Macron, por seu turno, tem sido atacado com virulência pela Ucrânia ou por interposta Polónia, pelas razões atrás vistas. Por isso, fez-se esperar e desejar, recusou a chantagem política daqueles que diziam que, se não fosse imediatamente, era porque não estava ao lado da Ucrânia.

Mario Draghi, esse, é a cabeça política do País que se atreveu, com a guerra em brasa, a propor um plano para se alcançar a paz ou para, pelo menos, interromper as hostilidades. O plano foi atacado com vitríolo por ucranianos e russos, talvez aí esteja um elemento interessante: se não agradava a nenhum, talvez não fosse mau de todo.

Ao irem os três a Kiev, estes líderes valem mais do que a sua soma, falam mais como europeus do que como de A, B, ou C, mostram a sua união a quem a queira ver, e o que for dito ou prometido sê-lo-á a uma voz.

Uma só voz perante a Ucrânia, claro, numa altura em que se nota algum cansaço (inevitável) relativamente à sua causa. Nada como um sopapo comunicacional como este para se deixar claro que o apoio ao agredido não esmorece. Uma só voz perante a Rússia, porque, ou me engano muito, esta voz única não vai ser a da contemporização. Se Macron, Scholz e Draghi quisessem dizer a Zelensky que não deve contar com eles para extremarem a situação que já é por si extrema que chegue, não iam a Kiev: para isso se inventaram os telemóveis e as declarações à imprensa. Desta forma, na sua visita, querem que o que vão dizer valha mais do que as palavras de circunstância: querem que tenha peso. Mais sanções à Rússia, como quer o Presidente ucraniano? Mais dinheiro? Vamos ver.

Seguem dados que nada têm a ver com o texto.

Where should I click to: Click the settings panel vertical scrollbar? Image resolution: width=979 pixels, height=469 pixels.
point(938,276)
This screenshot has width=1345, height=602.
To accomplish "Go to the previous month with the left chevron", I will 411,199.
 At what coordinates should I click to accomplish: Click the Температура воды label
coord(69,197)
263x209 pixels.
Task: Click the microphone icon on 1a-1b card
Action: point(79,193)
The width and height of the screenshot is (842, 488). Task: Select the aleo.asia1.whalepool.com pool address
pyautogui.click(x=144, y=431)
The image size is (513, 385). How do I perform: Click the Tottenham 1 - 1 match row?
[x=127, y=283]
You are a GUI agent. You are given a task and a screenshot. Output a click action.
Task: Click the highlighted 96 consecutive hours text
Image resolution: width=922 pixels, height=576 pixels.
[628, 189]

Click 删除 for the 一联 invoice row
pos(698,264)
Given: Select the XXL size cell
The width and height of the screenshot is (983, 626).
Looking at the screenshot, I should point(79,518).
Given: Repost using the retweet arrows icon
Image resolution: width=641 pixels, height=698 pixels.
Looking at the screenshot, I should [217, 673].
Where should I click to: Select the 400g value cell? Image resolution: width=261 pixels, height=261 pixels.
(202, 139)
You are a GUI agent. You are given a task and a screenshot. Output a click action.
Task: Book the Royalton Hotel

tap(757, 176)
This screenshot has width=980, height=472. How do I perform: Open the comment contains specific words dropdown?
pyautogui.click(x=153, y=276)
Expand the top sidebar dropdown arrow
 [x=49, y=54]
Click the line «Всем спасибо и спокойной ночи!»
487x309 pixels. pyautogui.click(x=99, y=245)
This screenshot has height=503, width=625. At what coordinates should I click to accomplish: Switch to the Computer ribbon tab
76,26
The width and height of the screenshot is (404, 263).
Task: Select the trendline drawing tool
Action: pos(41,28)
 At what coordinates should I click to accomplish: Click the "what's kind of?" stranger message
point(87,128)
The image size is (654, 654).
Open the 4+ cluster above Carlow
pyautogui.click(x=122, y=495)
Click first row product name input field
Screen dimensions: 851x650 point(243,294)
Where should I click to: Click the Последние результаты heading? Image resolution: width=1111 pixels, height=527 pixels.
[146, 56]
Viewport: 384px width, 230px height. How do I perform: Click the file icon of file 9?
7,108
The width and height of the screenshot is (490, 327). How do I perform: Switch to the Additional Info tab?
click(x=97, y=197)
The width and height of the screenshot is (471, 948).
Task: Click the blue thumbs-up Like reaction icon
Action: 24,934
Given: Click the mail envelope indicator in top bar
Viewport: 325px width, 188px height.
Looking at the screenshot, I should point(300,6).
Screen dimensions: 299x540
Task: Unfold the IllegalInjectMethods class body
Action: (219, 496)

Politicamente, esta visita também é ruidosa pelo tempo político em que ocorre. Está em curso a decisão sobre se a Ucrânia acede ou não ao estatuto de candidata à União Europeia (a Comissão dirá a sua posição na sexta-feira), e Macron não esqueceu com certeza aquilo que considerou desejável. E não terá apreciado a forma como de uma penada e algum desprezo a Ucrânia deitou ao lixo a sua proposta de uma Comunidade Política Europeia.
Os três líderes vão falar com moderação, é certo. Mas vão ter de, em compensação, garantir algo de bastante significativo no plano financeiro ou militar. Bom para a Ucrânia, menos bom para Vladimir Putin.

Finalmente, a ida a Kiev vai ouvir-se em Paris, Berlim e Roma. Talvez mais, de facto, em Paris, com a segunda volta das eleições legislativas ali ao virar da esquina; mas não menos em Berlim, onde Scholz tem um mosaico político complexo para gerir todos os dias do ano. Draghi, já tem o que politicamente podia desejar. Vê confirmado o seu estatuto de membro do top 3 europeu, marca pontos em casa.

Tudo visto, temos é de esperar para ver. Mas poderá ser uma visita em que todos ganham. Todos, menos um. Esse já tentou ir a Kiev à bruta, mas foi rechaçado.